The Effect of Medication Review in High-risk Emergency Department Patients

The Effect of Medication Review in High-risk Emergency Department Patients: Evaluation of a Quality Improvement Program

Adverse drug events are unintended and harmful events related to medication use and a leading cause of emergency department visits, unplanned hospital admissions and deaths. In the emergency department, physicians frequently misdiagnose adverse drug events leading to treatment delays. Our objective is to evaluate the effect of pharmacist-led medication review in high-risk emergency department patients on prolonged hospital stay. This prospective multi-centre, quasi-randomized study is nested within an existing quality improvement program. Triage nurses flag incoming emergency department patients at high-risk for adverse drug events by applying a clinical decision rule consisting of four variables (co-morbid conditions, antibiotic use within 7 days, medication changes within 28 days, and age). Consecutive eligible high-risk patients are enrolled into the medication review study, and systematically allocated to pharmacist-led medication review or usual care. In the intervention group, medication review pharmacists collect best-possible medication histories, review the patient's medications for appropriateness and adverse drug events, and communicate the results of medication review to patients, caregivers and physicians. In the usual care group, physicians refer patients to onsite pharmacists for medication management questions on an as needed basis. Health outcomes are assessed using anonymized data linkage to administrative health databases. The primary outcome is the percent of days spent in hospital during the first 30 days after the index emergency department visit

Medication review is a structured, critical examination of a patient's medications with the objective of reaching agreement with the patient about treatment, optimizing the medications' impact, and minimizing the number of medication-related problems and adverse drug events.

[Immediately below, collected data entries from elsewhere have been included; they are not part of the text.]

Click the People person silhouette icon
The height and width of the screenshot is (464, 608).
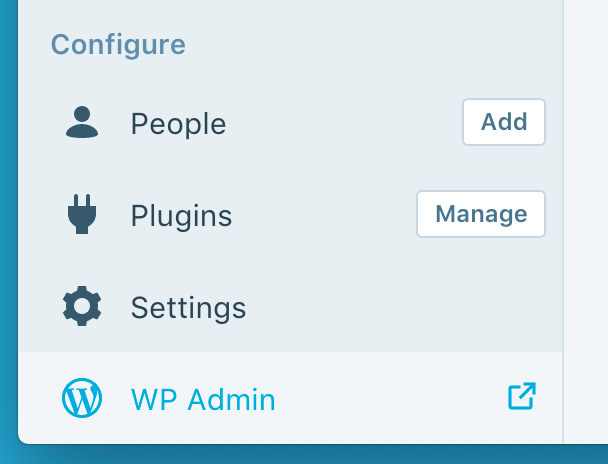(82, 122)
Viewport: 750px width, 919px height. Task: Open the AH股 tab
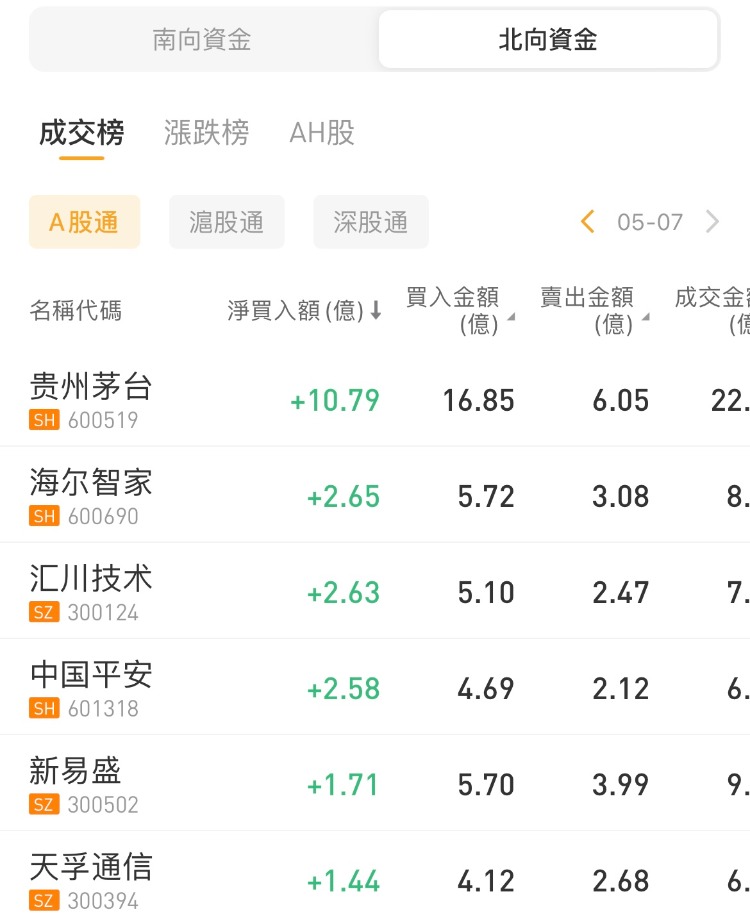tap(321, 133)
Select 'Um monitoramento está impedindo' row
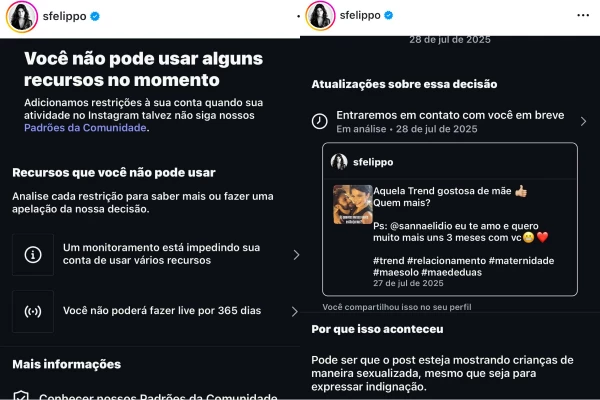Viewport: 600px width, 400px height. (156, 255)
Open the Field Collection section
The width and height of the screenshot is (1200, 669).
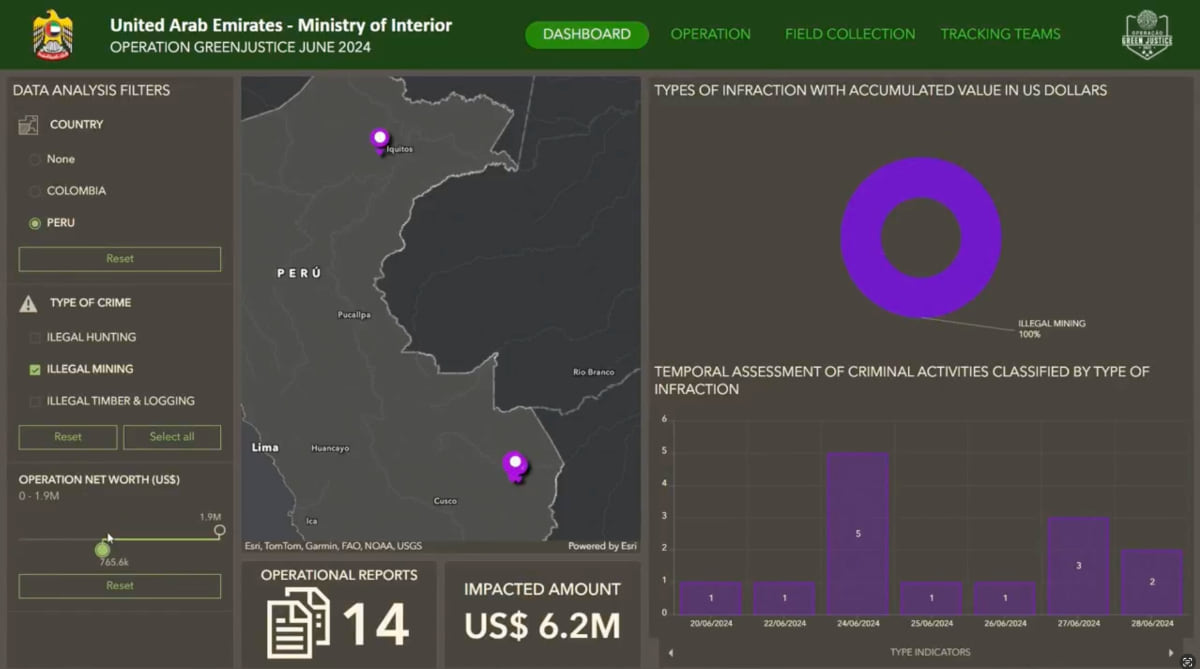(849, 34)
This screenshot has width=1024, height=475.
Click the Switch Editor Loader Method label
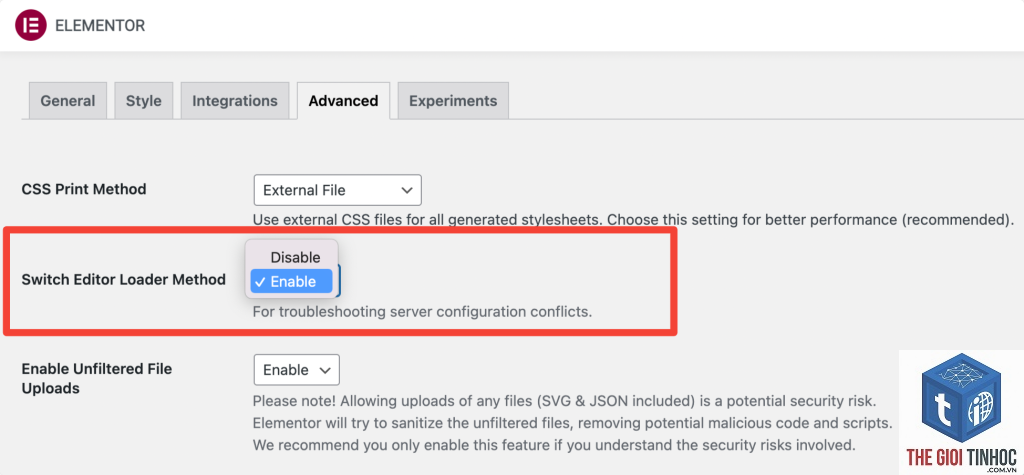(123, 280)
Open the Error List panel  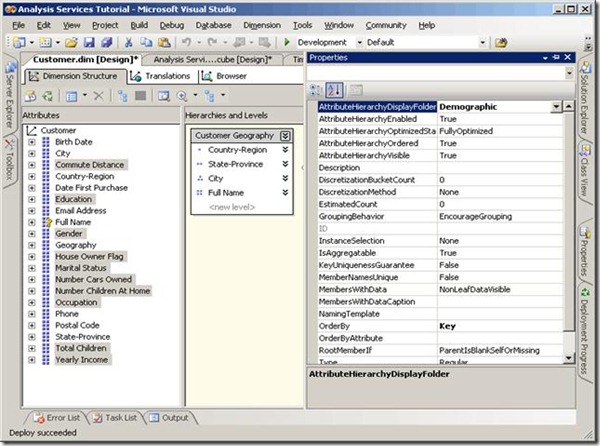coord(58,417)
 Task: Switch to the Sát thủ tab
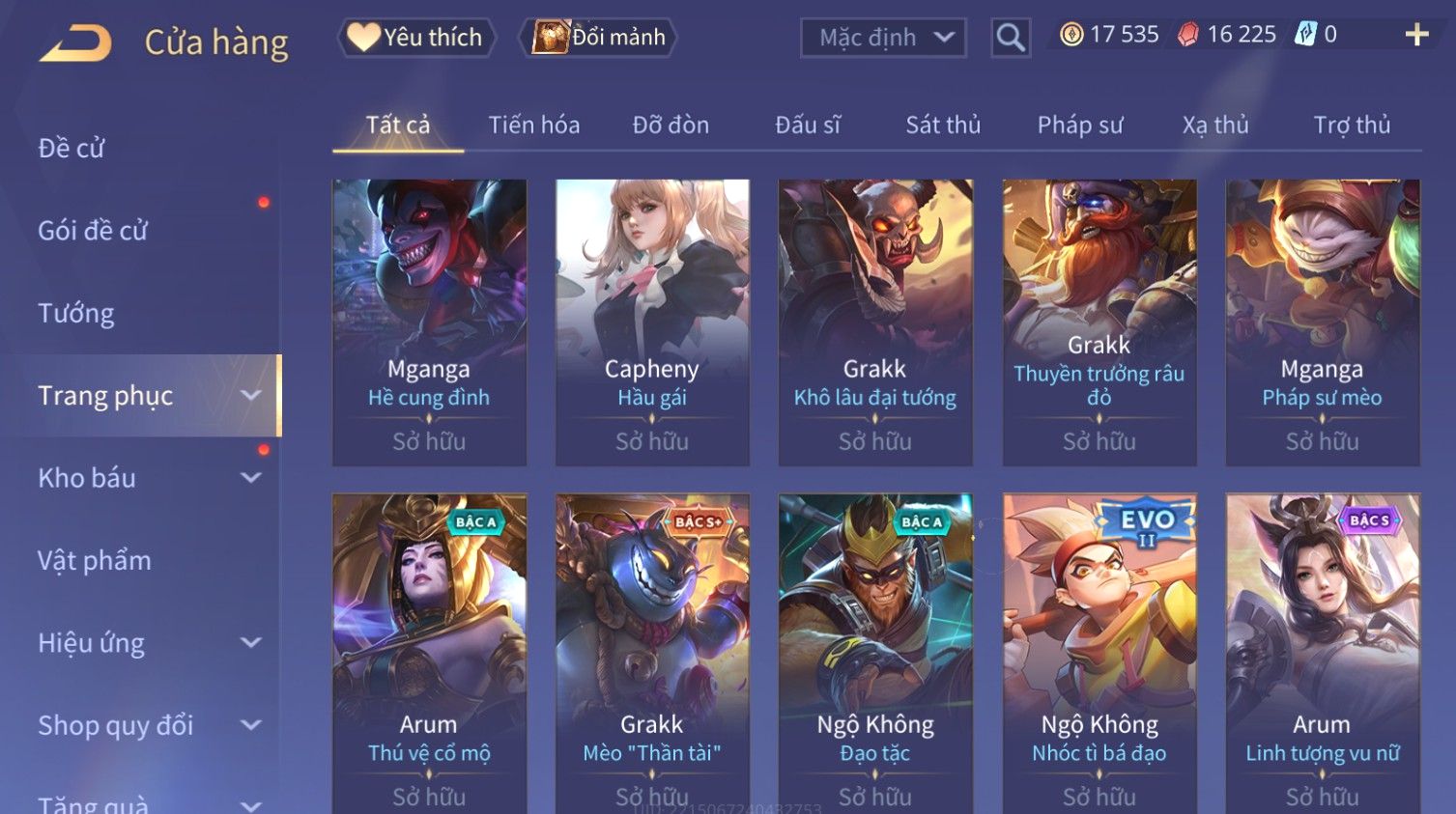tap(943, 126)
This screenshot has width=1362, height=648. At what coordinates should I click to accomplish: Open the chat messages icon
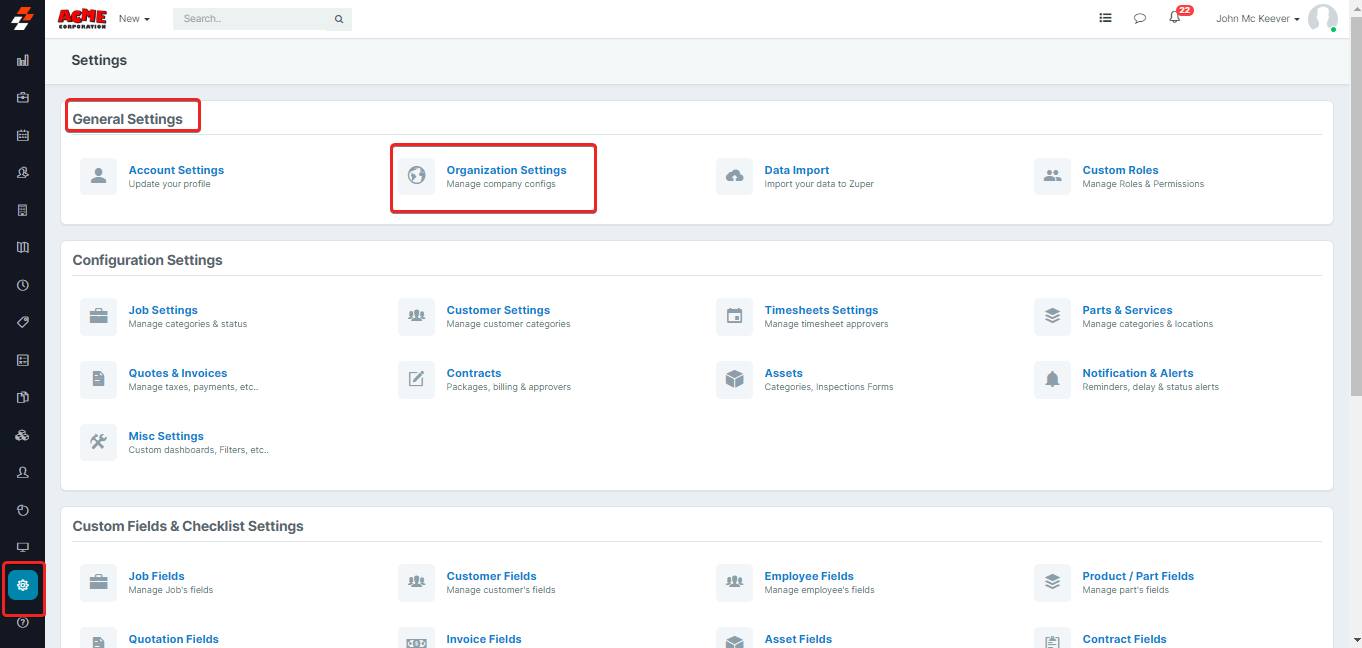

The primary outcome will be the proportion of days spent in hospital during the follow up period. This outcome captures all days in hospital that were incurred during the index admission as well as during any readmissions.

Prolonged hospital stay will be defined as a length of stay that is greater than the median length of stay observed by high-risk patents during the pilot period.

Inclusion Criteria: Consecutive high-risk patients, aged 19 years or older, presenting to a participating emergency department when a medication review pharmacist is on duty are eligible for enrolment. Exclusion Criteria: We will exclude patients categorized as Canadian Triage Acuity Score (CTAS) 1 as they require immediate resuscitation, those presenting for multisystem trauma (e.g., penetrating trauma), scheduled visits (e.g., for intravenous antibiotics), sexual assaults, pregnancy-related complications, social problems, and those for whom we cannot link data to administrative records (e.g., out-of-province patients).